--- Problem A ---
Decide whether each statement below agrees with the API license agreement. Answer yes or no for each, quoting the words of the text that settle it.
(i) The license FAME grants is exclusive.
(ii) CDs fall under the definition of "Documentation."
(iii) The Effective Date is when the licensee clicks the "accept" button.

--- Selected extract ---
APPLICATION PROGRAMMING INTERFACE LICENSE AGREEMENT
This Application Programming Interface License Agreement (the "Agreement") is made by and between you (“Licensee”) and FAME. (“FAME”). Upon clicking on the “accept” button (the “Effective Date”), you agree to be and will be bound by the terms of this Agreement as a condition of your license. If you do not agree to the terms of this Agreement, you may not use the API.
The API is protected by the United States Copyright Revision Act of 1976 and any revisions or amendments thereto, international copyright treaties, as well as other intellectual property laws and treaties. The API is licensed to you, and its use is subject to the terms of this Agreement.
1. Definitions.
1.1 "Application Programming Interfaces" or "API" means FAME technology, which may include object code, software libraries, software tools, sample source code, published specifications and Documentation. API shall include any future, updated or otherwise modified version(s) thereof furnished by FAME (in its sole discretion) to Licensee.
1.2 “Confidential Information” shall mean all information that is disclosed by FAME to Licensee, including without limitation, hardware and software designs; algorithms, routines and/or other subject matter embodied in or used by any portion of the API; product specifications and documentation; trade secrets; and other confidential or proprietary information. Confidential Information shall not include information which: (i) information already known by Licensee and which was acquired in a lawful manner other than subject to any obligation of confidentiality; (ii) information which is now or hereafter becomes a part of the public domain through no wrongful act or omission of Licensee or those acting in concert with the receiving party; (iii) information lawfully received without obligation of confidentiality, from a third party who is free to disclose it; (iv) information which Licensee can show by written evidence predating disclosure thereof by FAME had been independently developed entirely without reference to information received from FAME; or (v) is disclosed pursuant to any judicial or governmental order, provided that, to the extent permitted by law, Licensee gives FAME sufficient prior notice to contest such order.
1.3 "Documentation" includes, but is not limited to, programmer guides, CDs, manuals, flow charts, principles of operation and information appropriate or necessary for use in connection with the API.
1.4 “Third Party Software” has the meaning given in Paragraph 4.3.
2. Grant of License.
2.1 Grant. Subject to the terms and conditions of this Agreement, FAME hereby grants Licensee a limited, nonexclusive, non-transferable, royalty-free license to use the API and the Documentation solely for the purpose of the exchange of data between Licensee and FAME’s software products.
3. Certain Limitations on Scope of Rights.

--- Dataset records ---
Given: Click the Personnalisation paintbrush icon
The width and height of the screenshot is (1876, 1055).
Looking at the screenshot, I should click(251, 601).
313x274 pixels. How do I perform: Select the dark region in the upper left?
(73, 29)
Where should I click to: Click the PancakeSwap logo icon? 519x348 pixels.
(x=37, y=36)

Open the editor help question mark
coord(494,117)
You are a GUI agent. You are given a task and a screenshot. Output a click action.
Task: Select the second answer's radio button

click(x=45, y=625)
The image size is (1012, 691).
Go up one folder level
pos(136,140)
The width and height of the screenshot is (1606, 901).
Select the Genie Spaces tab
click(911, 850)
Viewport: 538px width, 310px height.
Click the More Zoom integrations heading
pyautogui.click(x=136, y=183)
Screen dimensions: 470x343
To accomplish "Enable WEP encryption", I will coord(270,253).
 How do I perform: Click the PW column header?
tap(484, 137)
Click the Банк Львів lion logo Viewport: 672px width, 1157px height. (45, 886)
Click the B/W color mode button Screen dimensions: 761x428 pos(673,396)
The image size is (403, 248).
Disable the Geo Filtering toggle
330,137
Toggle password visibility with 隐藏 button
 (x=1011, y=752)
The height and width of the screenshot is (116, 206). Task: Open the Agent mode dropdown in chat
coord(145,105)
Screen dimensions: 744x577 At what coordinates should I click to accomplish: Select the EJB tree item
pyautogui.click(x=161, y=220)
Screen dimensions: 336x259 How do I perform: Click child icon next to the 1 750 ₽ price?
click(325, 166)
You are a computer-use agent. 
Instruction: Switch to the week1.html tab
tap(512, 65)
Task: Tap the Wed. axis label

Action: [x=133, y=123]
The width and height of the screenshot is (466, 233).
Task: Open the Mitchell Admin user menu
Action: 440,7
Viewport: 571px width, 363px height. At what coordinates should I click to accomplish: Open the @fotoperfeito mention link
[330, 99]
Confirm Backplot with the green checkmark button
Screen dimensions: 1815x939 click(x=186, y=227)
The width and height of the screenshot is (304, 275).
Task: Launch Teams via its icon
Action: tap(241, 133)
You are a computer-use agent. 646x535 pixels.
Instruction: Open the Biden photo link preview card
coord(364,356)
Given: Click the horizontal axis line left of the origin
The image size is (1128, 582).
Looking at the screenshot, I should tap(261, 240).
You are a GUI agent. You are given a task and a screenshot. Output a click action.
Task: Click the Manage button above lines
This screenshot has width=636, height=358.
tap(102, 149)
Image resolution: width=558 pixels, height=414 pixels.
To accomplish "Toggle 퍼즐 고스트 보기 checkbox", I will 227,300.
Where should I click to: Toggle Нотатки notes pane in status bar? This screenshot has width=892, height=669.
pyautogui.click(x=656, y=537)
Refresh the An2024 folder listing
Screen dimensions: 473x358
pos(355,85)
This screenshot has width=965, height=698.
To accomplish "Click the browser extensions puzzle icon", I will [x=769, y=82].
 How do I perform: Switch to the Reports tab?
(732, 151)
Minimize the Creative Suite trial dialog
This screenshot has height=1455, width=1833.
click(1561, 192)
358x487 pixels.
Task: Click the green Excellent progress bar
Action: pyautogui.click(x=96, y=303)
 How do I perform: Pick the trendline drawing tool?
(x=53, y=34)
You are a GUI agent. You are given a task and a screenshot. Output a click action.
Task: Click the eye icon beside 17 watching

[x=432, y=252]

--- Problem B ---
Reproduce the lines of the records from the one containing "How do I perform: Pick" through the end of the records.

--- Full solution A ---
(i) No: "a limited, nonexclusive, non-transferable, royalty-free license"
(ii) Yes: "programmer guides, CDs, manuals, flow charts"
(iii) Yes: "Upon clicking on the “accept” button (the “Effective Date”)"

--- Full solution B ---
 How do I perform: Pick the trendline drawing tool?
(x=53, y=34)
You are a GUI agent. You are given a task and a screenshot. Output a click action.
Task: Click the eye icon beside 17 watching

[x=432, y=252]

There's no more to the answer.